GIVEN RECORDS
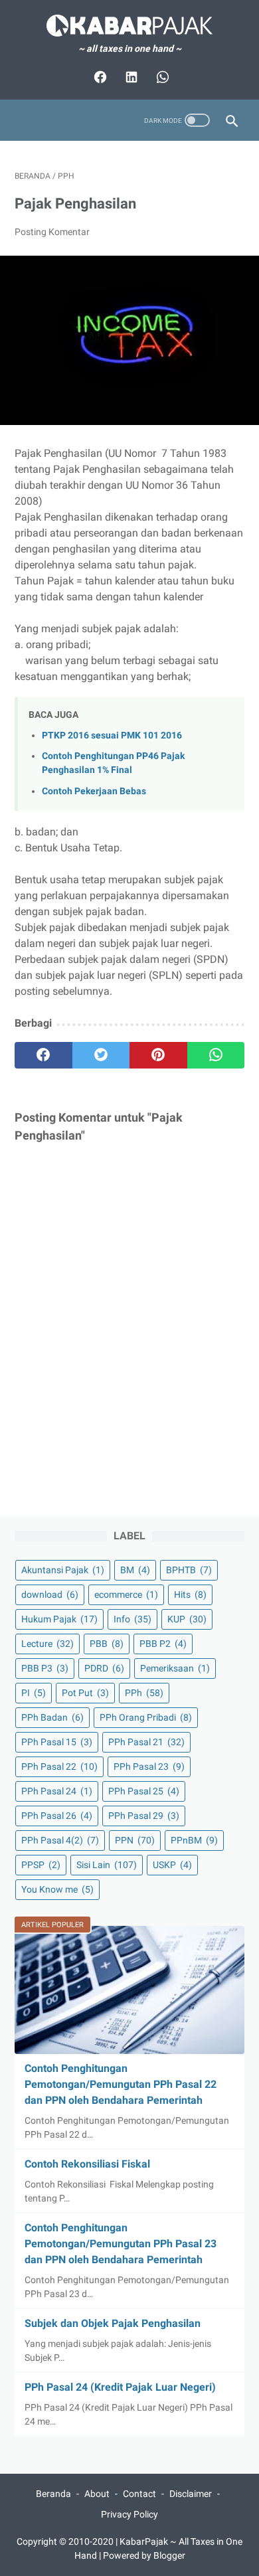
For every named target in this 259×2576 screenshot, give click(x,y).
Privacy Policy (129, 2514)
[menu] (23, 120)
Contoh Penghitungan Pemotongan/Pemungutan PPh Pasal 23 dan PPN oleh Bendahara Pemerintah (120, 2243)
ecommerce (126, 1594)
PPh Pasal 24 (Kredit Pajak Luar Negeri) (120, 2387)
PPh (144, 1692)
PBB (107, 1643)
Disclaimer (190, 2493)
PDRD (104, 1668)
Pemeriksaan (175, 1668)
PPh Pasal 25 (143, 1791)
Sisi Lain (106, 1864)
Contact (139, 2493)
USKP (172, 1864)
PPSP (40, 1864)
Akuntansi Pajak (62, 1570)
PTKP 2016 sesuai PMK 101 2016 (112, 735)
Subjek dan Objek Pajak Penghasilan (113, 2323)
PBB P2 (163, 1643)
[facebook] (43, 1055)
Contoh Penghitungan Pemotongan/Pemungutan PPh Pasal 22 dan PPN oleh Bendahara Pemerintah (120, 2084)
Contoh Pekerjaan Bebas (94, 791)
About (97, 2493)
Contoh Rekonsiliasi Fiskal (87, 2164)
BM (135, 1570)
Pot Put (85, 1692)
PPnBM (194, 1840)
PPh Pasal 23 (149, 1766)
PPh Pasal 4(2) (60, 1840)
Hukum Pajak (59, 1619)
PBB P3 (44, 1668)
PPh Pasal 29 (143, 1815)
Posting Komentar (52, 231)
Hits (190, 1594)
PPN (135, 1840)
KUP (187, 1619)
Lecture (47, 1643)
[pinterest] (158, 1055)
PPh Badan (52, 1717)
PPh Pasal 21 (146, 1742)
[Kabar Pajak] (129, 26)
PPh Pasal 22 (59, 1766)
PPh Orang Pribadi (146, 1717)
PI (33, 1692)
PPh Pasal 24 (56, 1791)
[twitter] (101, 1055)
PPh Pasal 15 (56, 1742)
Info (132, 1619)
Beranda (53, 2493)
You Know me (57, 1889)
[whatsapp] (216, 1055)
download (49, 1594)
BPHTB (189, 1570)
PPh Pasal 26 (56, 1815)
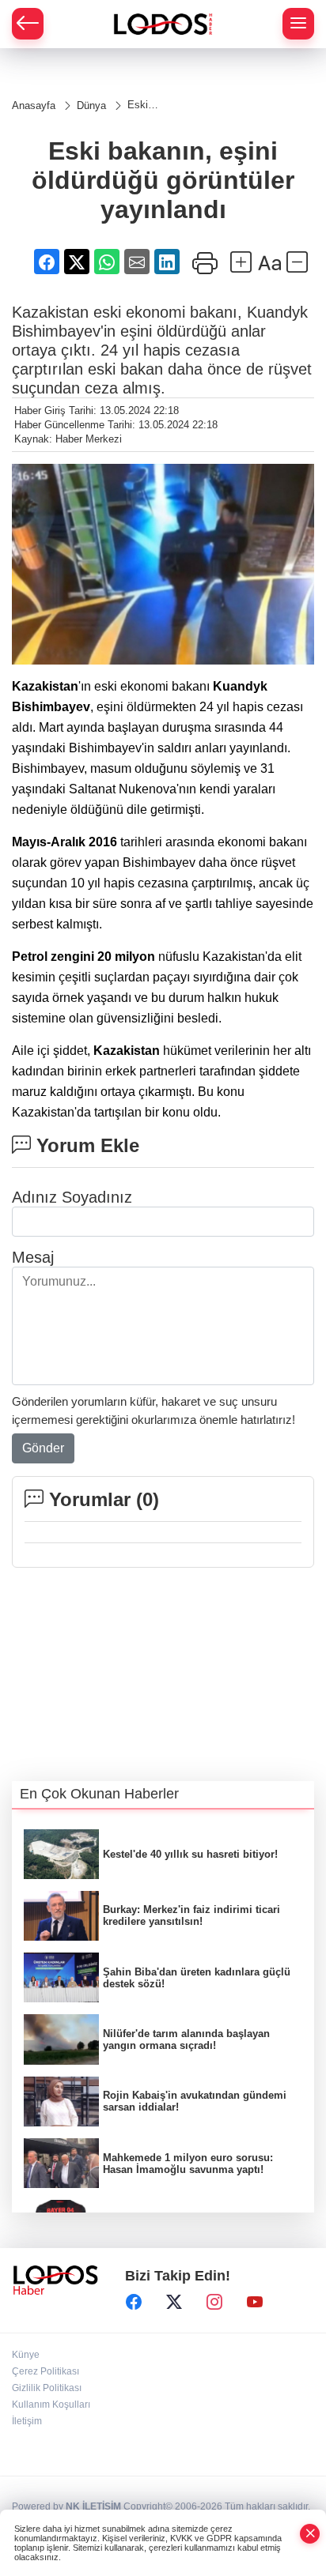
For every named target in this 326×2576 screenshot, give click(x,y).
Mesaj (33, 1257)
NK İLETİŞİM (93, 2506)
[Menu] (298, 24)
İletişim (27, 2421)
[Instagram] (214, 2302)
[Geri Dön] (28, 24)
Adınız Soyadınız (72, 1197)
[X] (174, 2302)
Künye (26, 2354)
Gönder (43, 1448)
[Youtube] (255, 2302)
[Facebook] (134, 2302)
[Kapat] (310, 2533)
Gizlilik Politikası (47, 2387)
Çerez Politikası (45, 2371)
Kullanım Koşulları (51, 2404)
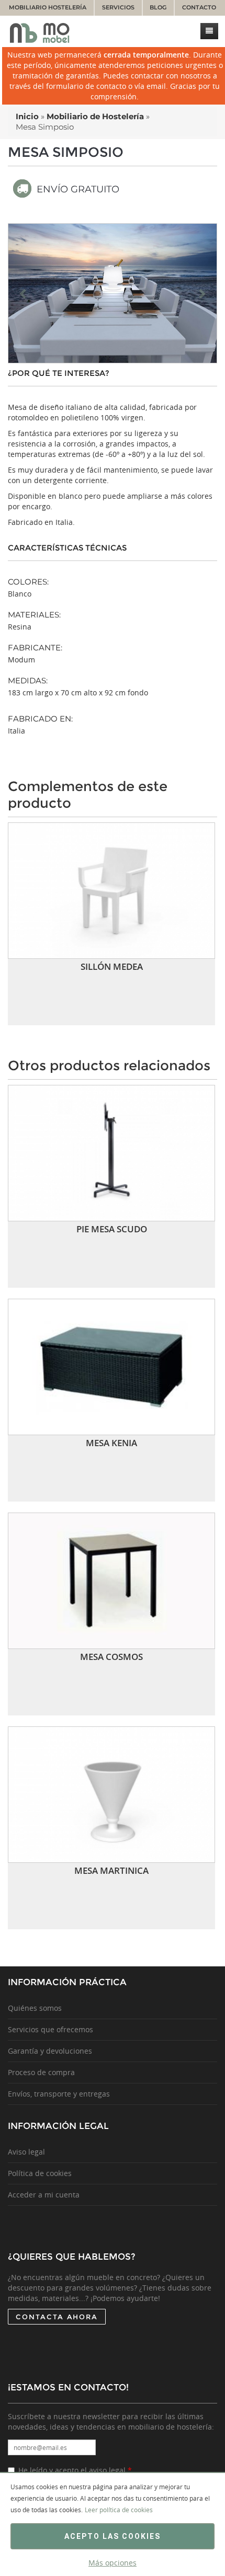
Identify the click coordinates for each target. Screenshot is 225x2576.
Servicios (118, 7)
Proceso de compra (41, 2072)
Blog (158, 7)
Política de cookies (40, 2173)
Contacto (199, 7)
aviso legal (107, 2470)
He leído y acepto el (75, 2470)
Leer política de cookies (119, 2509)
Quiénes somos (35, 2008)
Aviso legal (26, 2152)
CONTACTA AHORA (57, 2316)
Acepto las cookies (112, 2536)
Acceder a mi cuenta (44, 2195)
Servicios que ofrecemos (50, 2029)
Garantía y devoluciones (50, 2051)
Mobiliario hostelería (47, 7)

WHAT NEEDS TO BE DONE
Give back the material word for word, leaving out its pictures.

REPLY TO THE TASK
For every named target in this 259×2576 screenshot, give click(x,y).
Privacy Policy (129, 2514)
[menu] (23, 120)
Contoh Penghitungan Pemotongan/Pemungutan PPh Pasal 23 dan PPN oleh Bendahara Pemerintah (120, 2243)
ecommerce (126, 1594)
PPh Pasal 24 (Kredit Pajak Luar Negeri) (120, 2387)
PPh (144, 1692)
PBB (107, 1643)
Disclaimer (190, 2493)
PDRD (104, 1668)
Pemeriksaan (175, 1668)
PPh Pasal 25 (143, 1791)
Sisi Lain (106, 1864)
Contact (139, 2493)
USKP (172, 1864)
PPSP (40, 1864)
Akuntansi Pajak (62, 1570)
PTKP 2016 sesuai PMK 101 2016 (112, 735)
Subjek dan Objek Pajak Penghasilan (113, 2323)
PBB P2 (163, 1643)
[facebook] (43, 1055)
Contoh Penghitungan Pemotongan/Pemungutan PPh Pasal 22 dan PPN oleh Bendahara Pemerintah (120, 2084)
Contoh Pekerjaan Bebas (94, 791)
About (97, 2493)
Contoh Rekonsiliasi Fiskal (87, 2164)
BM (135, 1570)
Pot Put (85, 1692)
PPnBM (194, 1840)
PPh Pasal 23 (149, 1766)
PPh Pasal 4(2) (60, 1840)
Hukum Pajak (59, 1619)
PBB P3 (44, 1668)
PPh Pasal 29 (143, 1815)
Posting Komentar (52, 231)
Hits (190, 1594)
PPN (135, 1840)
KUP (187, 1619)
Lecture (47, 1643)
[pinterest] (158, 1055)
PPh Badan (52, 1717)
PPh Pasal 21 (146, 1742)
[Kabar Pajak] (129, 26)
PPh Pasal 22 (59, 1766)
PPh Orang Pribadi (146, 1717)
PI (33, 1692)
PPh Pasal 24 (56, 1791)
[twitter] (101, 1055)
PPh Pasal 15 (56, 1742)
Info (132, 1619)
Beranda (53, 2493)
You Know me (57, 1889)
[whatsapp] (216, 1055)
download (49, 1594)
BPHTB (189, 1570)
PPh Pasal 26 (56, 1815)
For every named target in this 326×2576 screenshot, give click(x,y).
Mesaj (33, 1257)
NK İLETİŞİM (93, 2506)
[Menu] (298, 24)
İletişim (27, 2421)
[Instagram] (214, 2302)
[Geri Dön] (28, 24)
Adınız Soyadınız (72, 1197)
[X] (174, 2302)
Künye (26, 2354)
Gönder (43, 1448)
[Youtube] (255, 2302)
[Facebook] (134, 2302)
[Kapat] (310, 2533)
Gizlilik Politikası (47, 2387)
Çerez Politikası (45, 2371)
Kullanım Koşulları (51, 2404)
Identify the click coordinates for each target. Screenshot is 225x2576.
Servicios (118, 7)
Proceso de compra (41, 2072)
Blog (158, 7)
Política de cookies (40, 2173)
Contacto (199, 7)
aviso legal (107, 2470)
He leído y acepto el (75, 2470)
Leer política de cookies (119, 2509)
Quiénes somos (35, 2008)
Aviso legal (26, 2152)
CONTACTA AHORA (57, 2316)
Acepto las cookies (112, 2536)
Acceder a mi cuenta (44, 2195)
Servicios que ofrecemos (50, 2029)
Garantía y devoluciones (50, 2051)
Mobiliario hostelería (47, 7)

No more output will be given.